Pictures do not belong in the copy. Return all of the entries exactly.

#### DATA FOR PROCESSING:
┄┄┄┄┄┄┄┄┄┄
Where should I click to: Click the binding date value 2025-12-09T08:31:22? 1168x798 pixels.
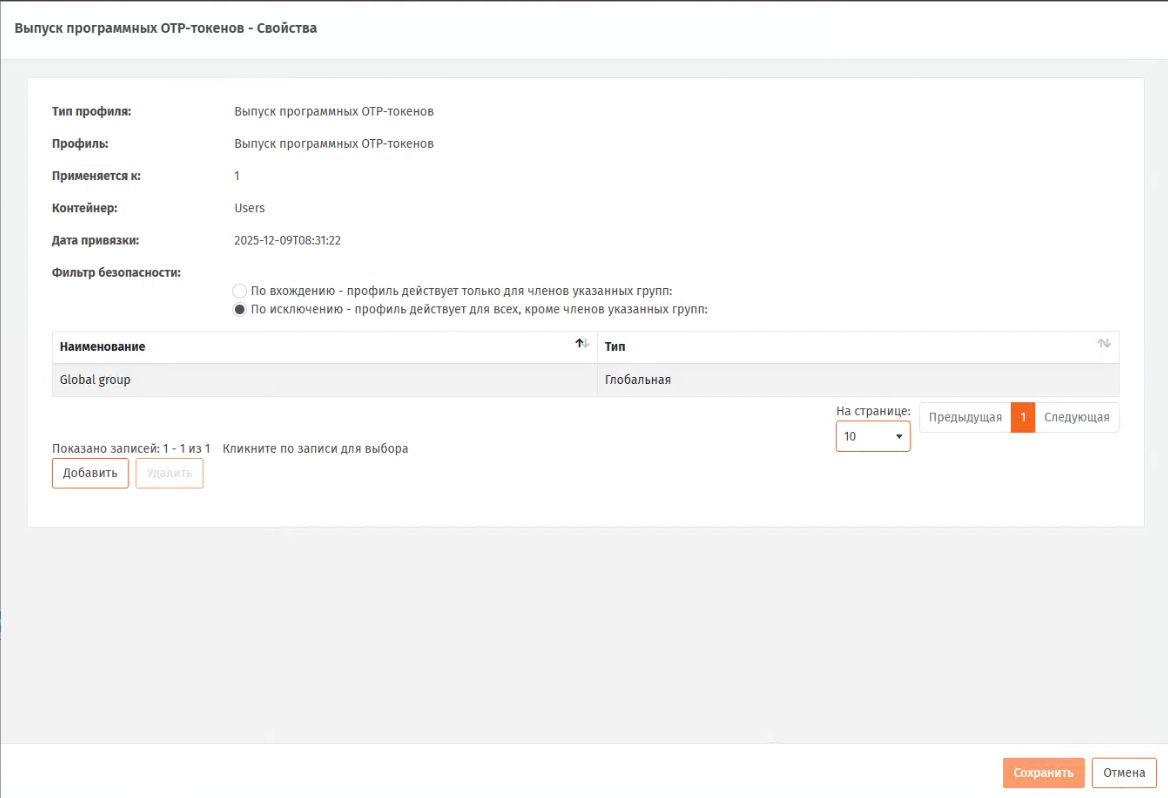pyautogui.click(x=288, y=240)
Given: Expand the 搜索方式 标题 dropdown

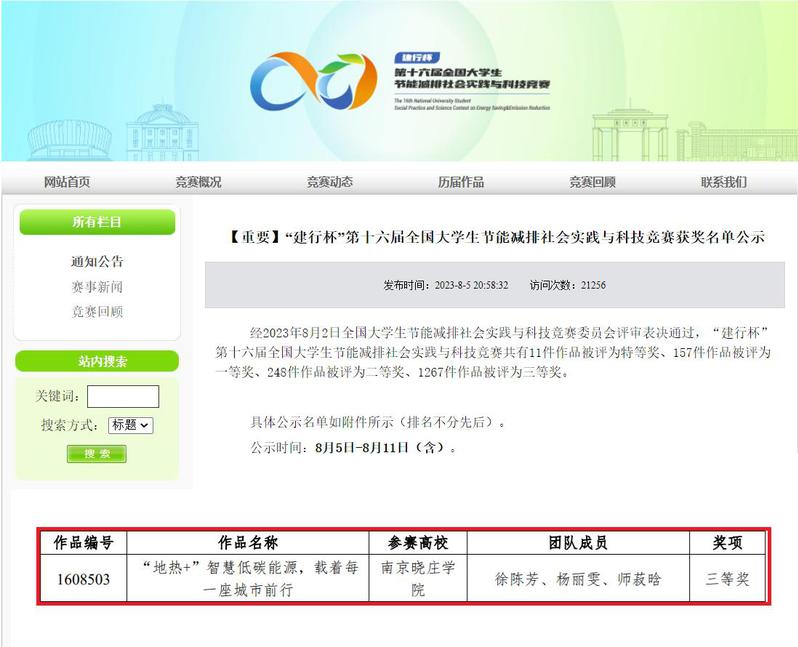Looking at the screenshot, I should pos(130,425).
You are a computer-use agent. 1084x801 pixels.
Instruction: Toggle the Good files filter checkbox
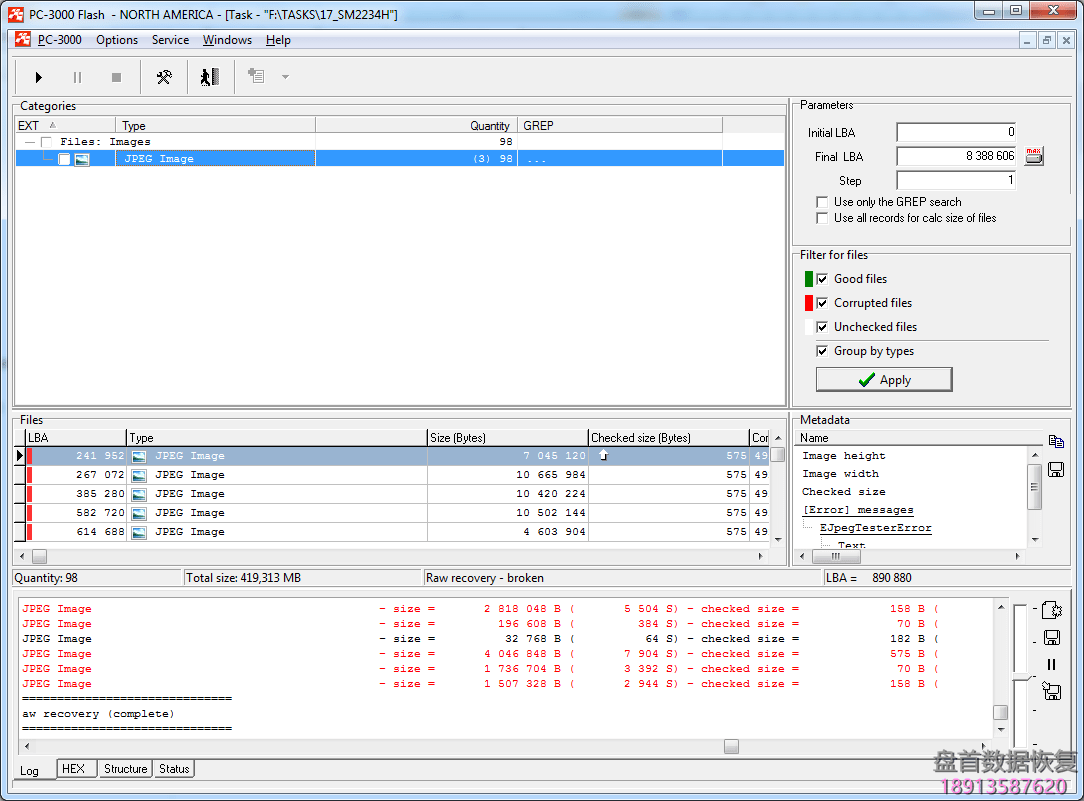pos(823,279)
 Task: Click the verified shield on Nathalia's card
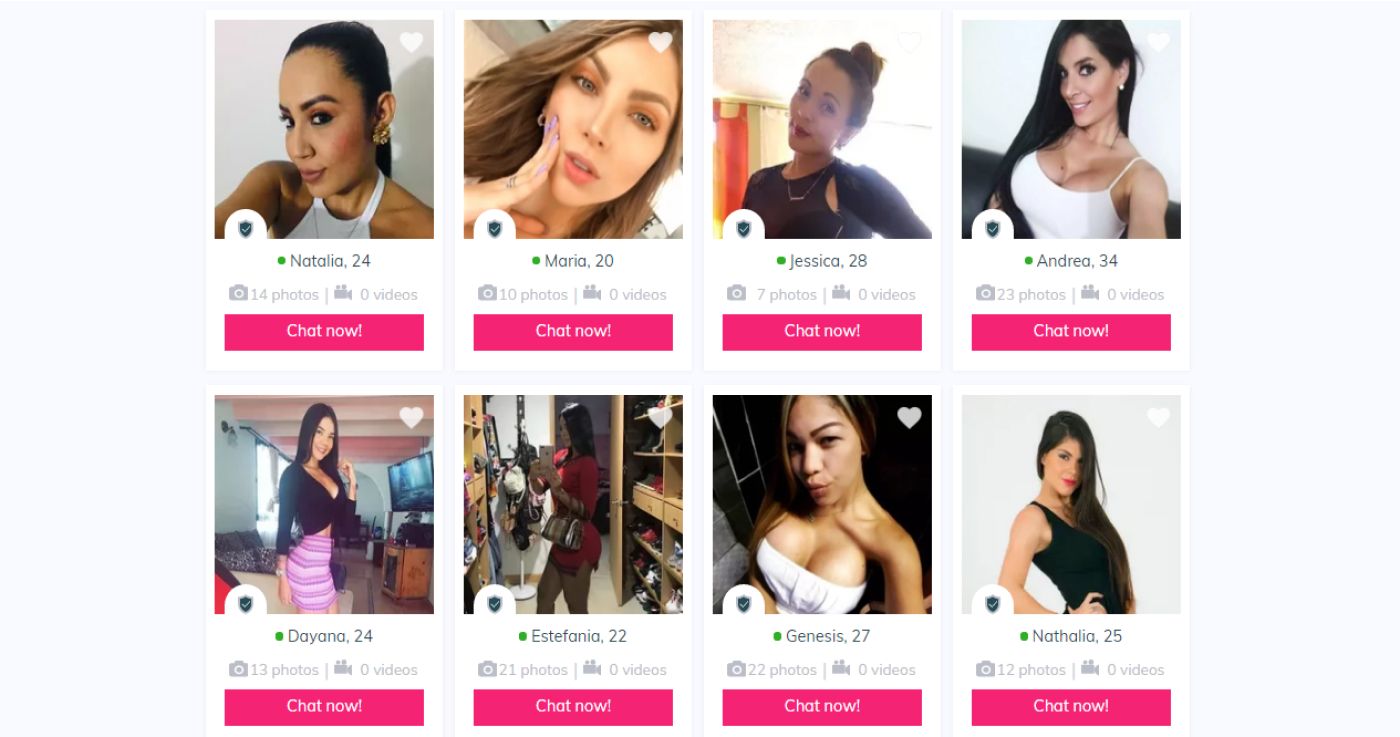(x=993, y=604)
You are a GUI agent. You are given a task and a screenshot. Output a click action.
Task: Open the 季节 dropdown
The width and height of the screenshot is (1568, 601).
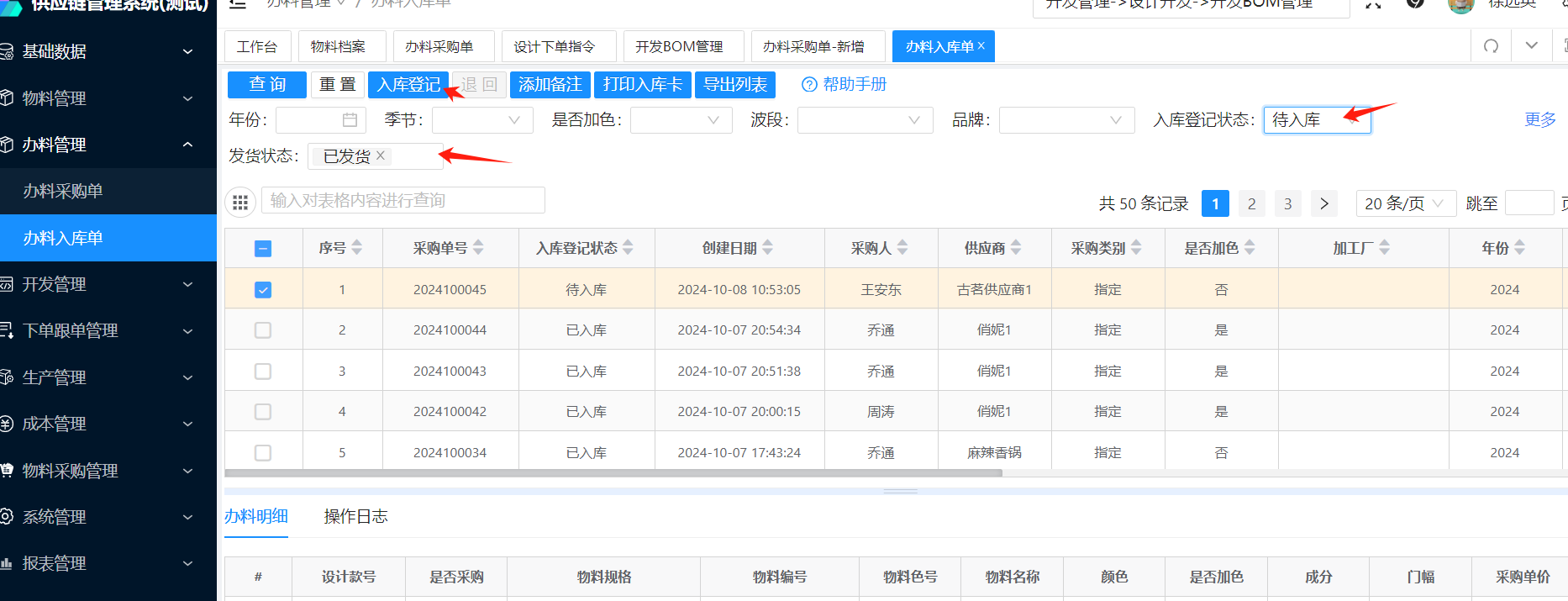click(482, 120)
┄┄┄┄┄┄┄┄┄┄
#### RESULT BELOW:
Where should I click to: Click the binding date value 2025-12-09T08:31:22? 1168x798 pixels.
pyautogui.click(x=288, y=240)
Given: Expand the 搜索方式 标题 dropdown

Looking at the screenshot, I should pos(130,425).
You are a computer-use agent. 1084x801 pixels.
Instruction: Toggle the Good files filter checkbox
pos(823,279)
 Task: Click the verified shield on Nathalia's card
(x=993, y=604)
You are a GUI agent. You are given a task and a screenshot. Output a click action.
Task: Open the 季节 dropdown
The width and height of the screenshot is (1568, 601).
click(482, 120)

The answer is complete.